Nove eixos temáticos são aprovados na Conferência de Educação promovida pela Prefeitura de Feira de Santana

Prefeitura de Feira de Santana promoveu conferência sobre educação.

Prefeitura de Feira de Santana promoveu conferência sobre educação.

Nove dos 14 eixos temáticos que integram o Plano Municipal de Educação de Feira de Santana foram discutidos e votados até esta segunda-feira, (27/07/2015), durante a Plenária da II Conferência Municipal de Educação que encerrou hoje o seu oitavo dia de trabalho. O evento, que conta com a participação de pais, professores, gestores escolares, representantes de sindicatos e de diversos setores da sociedade civil organizada, terá ainda mais dois dias até a quarta-feira, 29, na Fundação Senhor dos Passos, bairro Baraúnas.

Os eixos que apresentam metas e diretrizes para a Educação Infantil, Ensino Fundamental, Ensino Médio, Ensino Superior, Educação para Jovens e Adultos, Educação do Campo, Educação Especial, Ensino a Distância e Tecnologias Educacionais, Educação Profissional e Tecnológica já foram aprovados, os dois últimos nesta segunda-feira. Até o encerramento desta matéria, os delegados votavam o tema Financiamento e Gestão.

Além desse, os temas Formação de Professores e Valorização do Magistério; Educação Ambiental; Educação para Relações Étnicorraciais e Gênero e Sexualidade são os próximos focos do debate.

O debate aberto e exaustivo de cada um dos temas é um dos destaques da Conferência. “Os trabalhos da plenária estão sendo bem intensos”, avalia a professora Vânia Moraes, que também é integrante do Conselho Municipal de Educação (CME). “As discussões são aprofundadas e contam com uma ampla participação dos delegados. Ainda que seja de forma lenta e até mesmo cansativa, todos estão efetivamente discutindo o Plano Municipal”, avalia.

O professor Marialvo Barreto, um dos mediadores do debate, explica que o Plano Nacional de Educação (PNE) contou com apenas um dia de plenária por ter sido realizado de outra forma. “Nas Salas Temáticas do PNE, tudo que foi votado com mais de 50% da aprovação não passou pela Plenária Final, e isto não aconteceu na revisão aqui do PME”, explica. “O texto do PME é muito bom e está sendo construído de forma democrática, todos os delegados interagem e levantam propostas”, diz Marialvo, que é diretor do Sindicato dos Professores do Estado da Bahia em Feira de Santana, Sinpro.

Uma das delegadas ativa da Plenária, a professora Sidinea Pedreira, representante do Movimento de Mulheres no município, argumenta que a conferência poderia contar com uma participação mais ativa da sociedade civil. “Acredito que esta conferência registra uma participação mais ativa que a última, no entanto, esta ainda é muito tímida.

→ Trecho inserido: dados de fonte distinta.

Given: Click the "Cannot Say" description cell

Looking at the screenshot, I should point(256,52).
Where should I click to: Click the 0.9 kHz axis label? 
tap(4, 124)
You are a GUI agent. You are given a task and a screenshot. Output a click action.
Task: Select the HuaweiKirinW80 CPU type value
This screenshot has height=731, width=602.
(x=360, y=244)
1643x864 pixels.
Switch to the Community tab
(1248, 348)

Na minha opinião, seria necessária uma divulgação mais ampla do evento”, avalia.

Outro questionamento da delegada foi o modelo da Conferência, “que poderia incluir antes do evento, fóruns, discussões e pré-conferências. Desta maneira, todo esse processo, que deveria ter sido realizado antes, ficou para este momento”, defende Sidinea.

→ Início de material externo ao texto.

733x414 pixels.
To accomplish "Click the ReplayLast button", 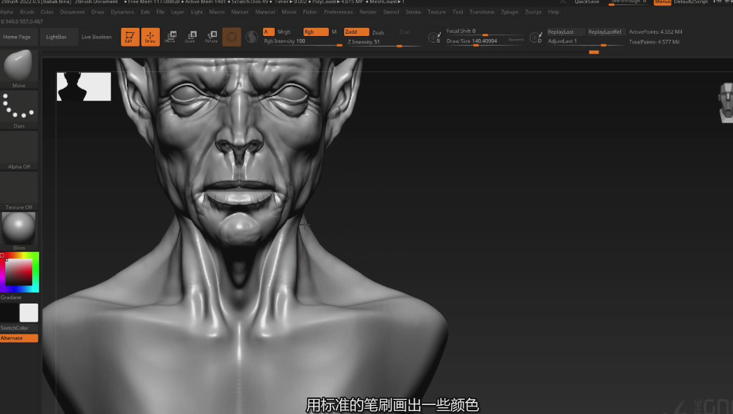I will point(565,32).
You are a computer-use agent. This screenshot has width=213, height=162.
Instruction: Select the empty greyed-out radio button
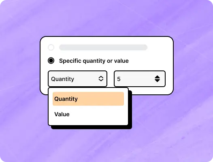[x=51, y=47]
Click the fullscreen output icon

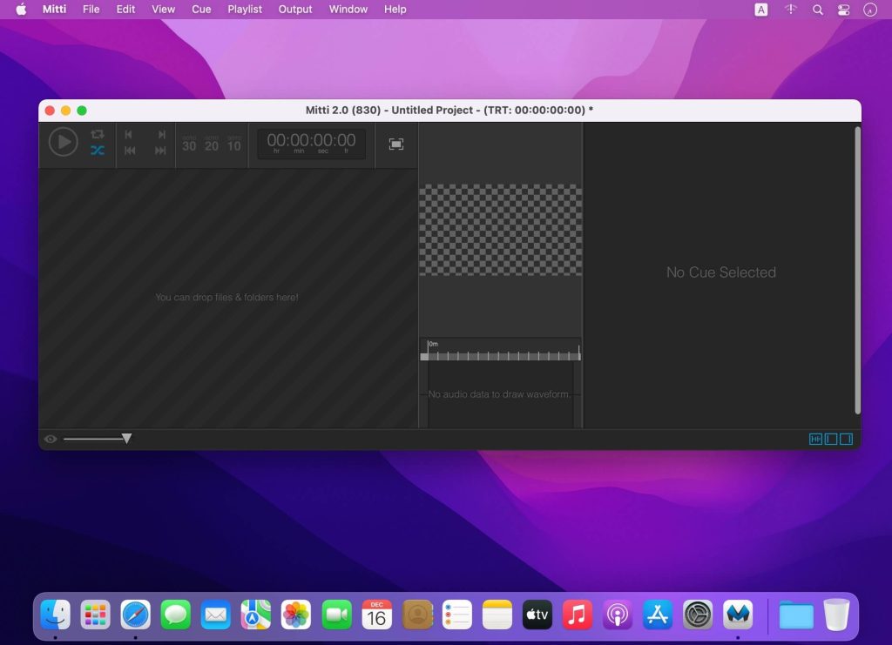coord(396,144)
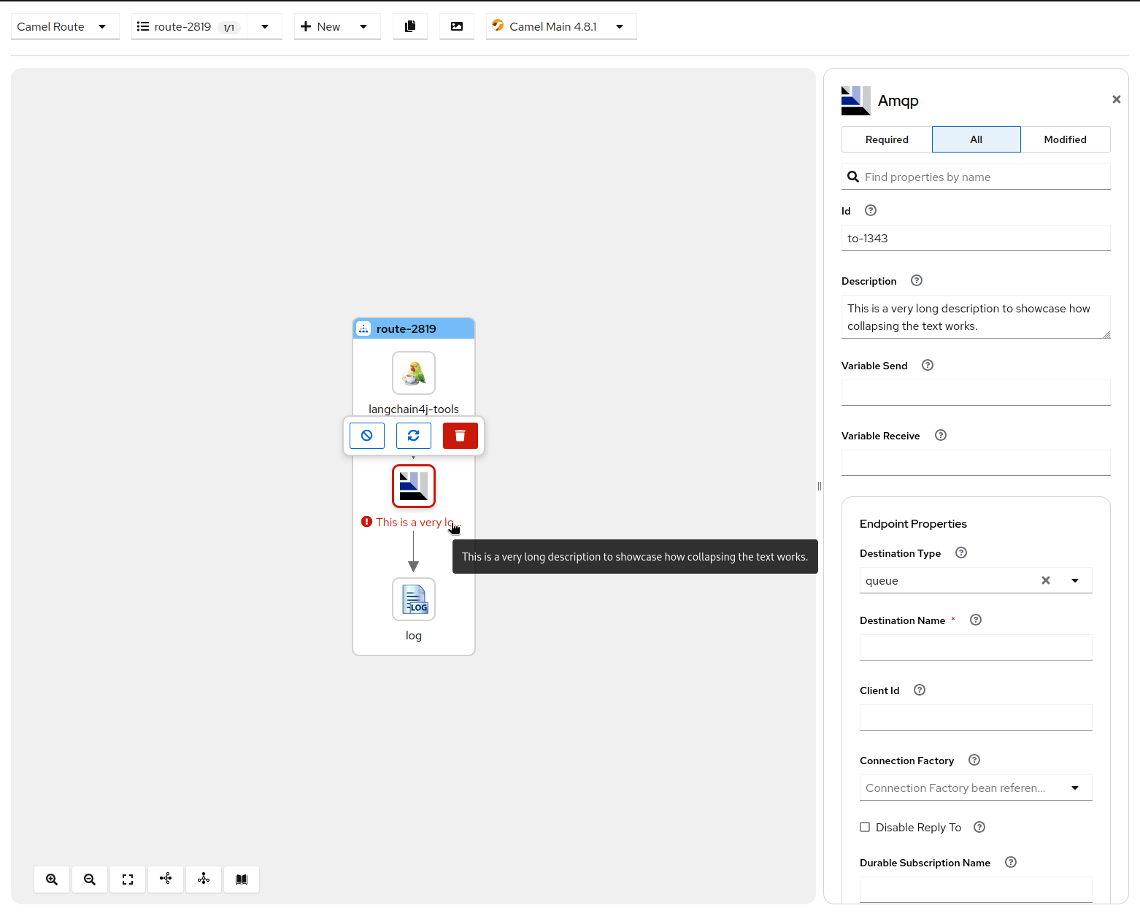Click the copy to clipboard toolbar icon

(410, 26)
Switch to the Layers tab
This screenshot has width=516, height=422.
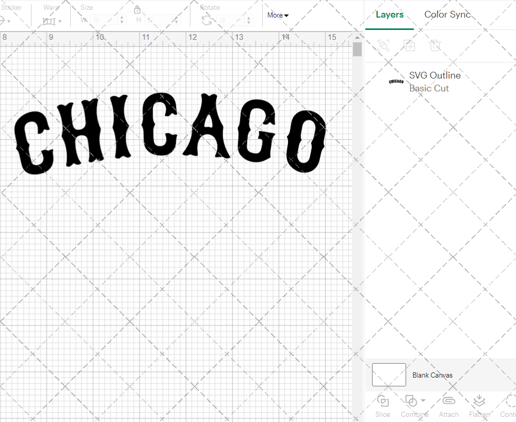(390, 14)
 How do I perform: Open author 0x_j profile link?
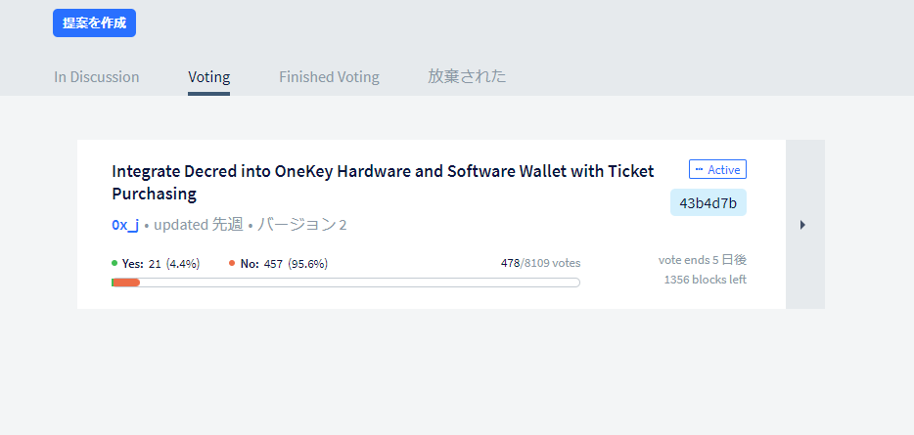pos(125,225)
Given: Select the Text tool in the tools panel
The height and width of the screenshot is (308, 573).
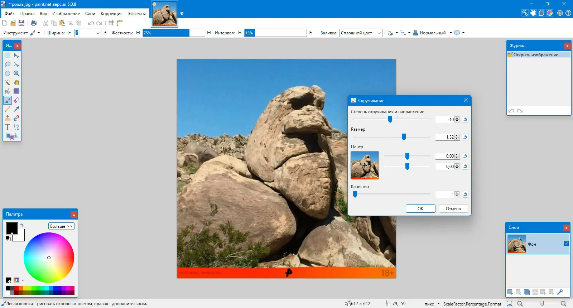Looking at the screenshot, I should [x=7, y=127].
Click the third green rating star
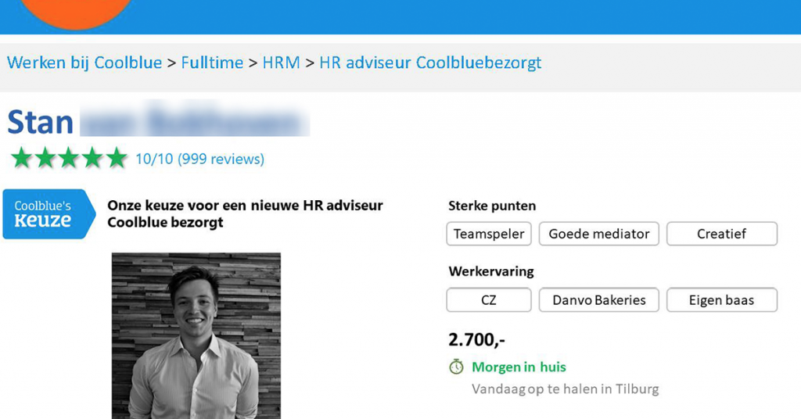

“A Comissão seguiu as orientações do Ministério da Educação no momento de decidir por este modelo de conferência”, garante Marcos da Silva da Rosa, presidente da Comissão de Acompanhamento, Avaliação e Adequação do PME que é integrada por representantes de diversos segmentos ligados à Educação.

“A maioria dos municípios não realiza pré-conferências, pois segue este mesmo modelo. De qualquer forma, se houvesse mais encontros, chegaríamos ao mesmo resultado. O principal motivo do prolongamento da Plenária é a quantidade extensa de estratégias e diretrizes para serem discutidas e votadas. Além disso, todos os participantes apresentam sua opinião”, conclui.

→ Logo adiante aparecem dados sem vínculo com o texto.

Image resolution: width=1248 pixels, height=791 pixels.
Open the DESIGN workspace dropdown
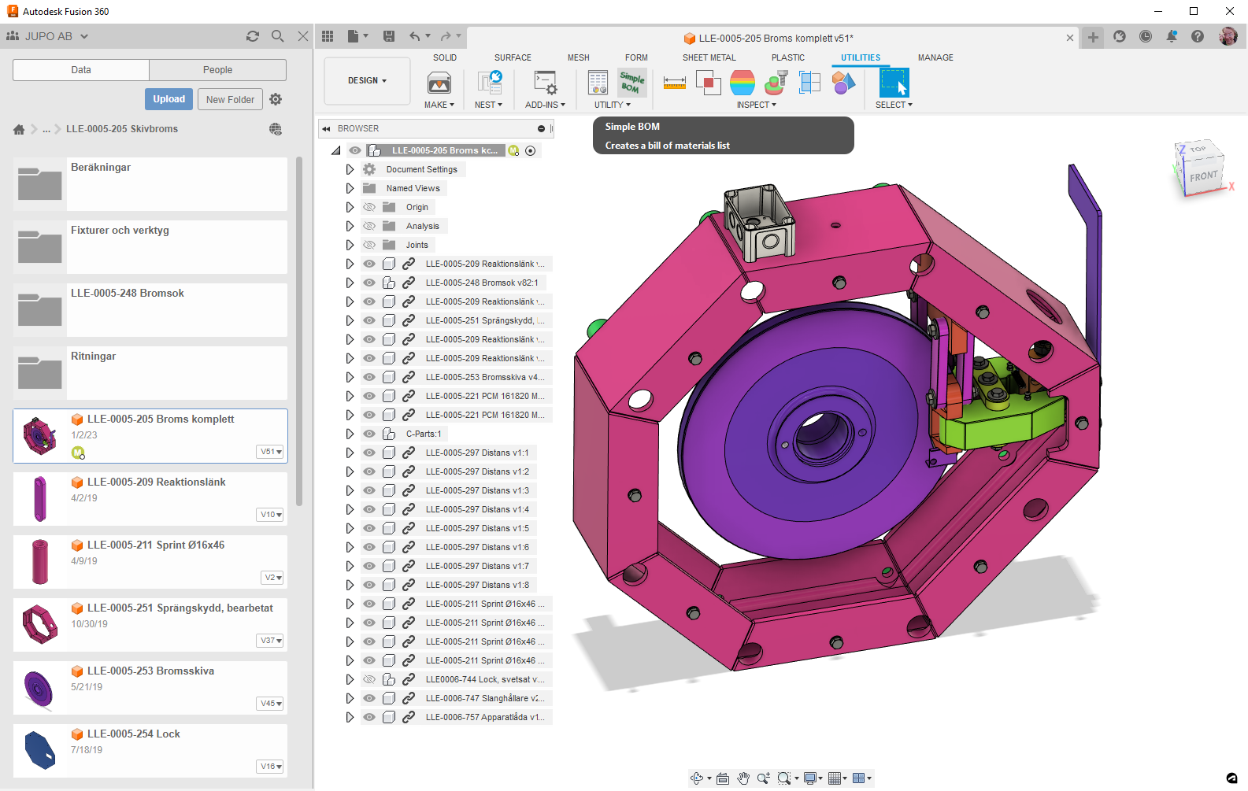[367, 80]
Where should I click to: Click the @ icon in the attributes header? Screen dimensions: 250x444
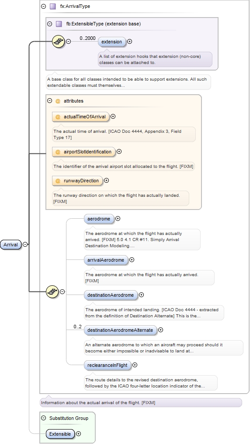(x=58, y=101)
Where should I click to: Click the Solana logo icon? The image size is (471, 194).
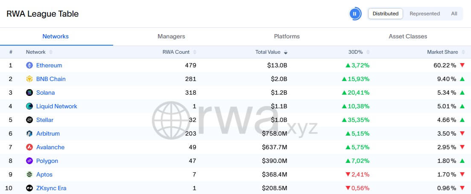[x=29, y=93]
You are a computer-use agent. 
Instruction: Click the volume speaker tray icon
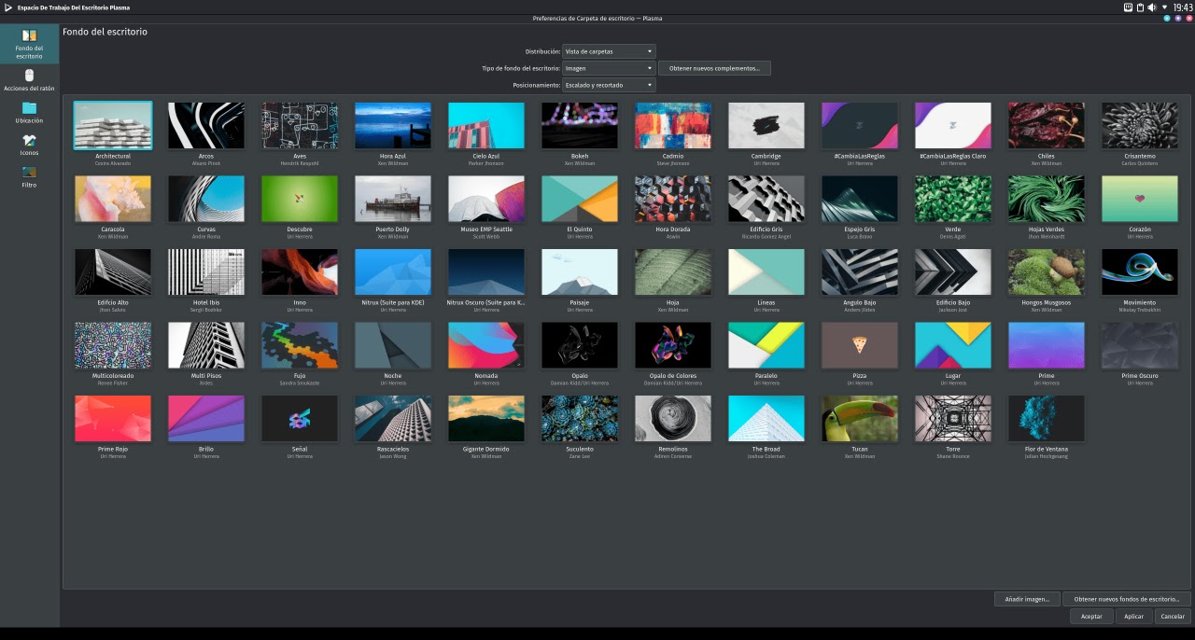point(1152,7)
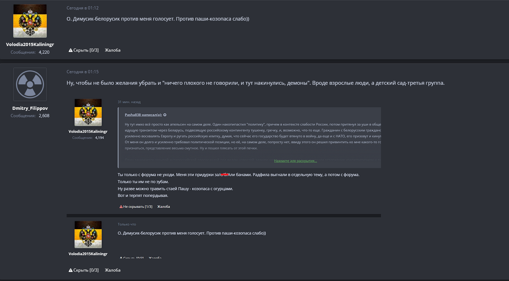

A professora Fani Quitéria Nascimento Rehem, da Universidade Estadual de Feira de Santana, membro do CME e da comissão organizadora da Conferência, defende que as pré-conferências poderiam ter acontecido, mas isto não necessariamente resultaria num trabalho mais ágil. “Não tivemos tempo suficiente para realizar pré-conferências, mas isso não inviabiliza a qualidade do processo de revisão. Este é um plano construído de forma conjunta, em um processo extremamente democrático”, avalia Fani.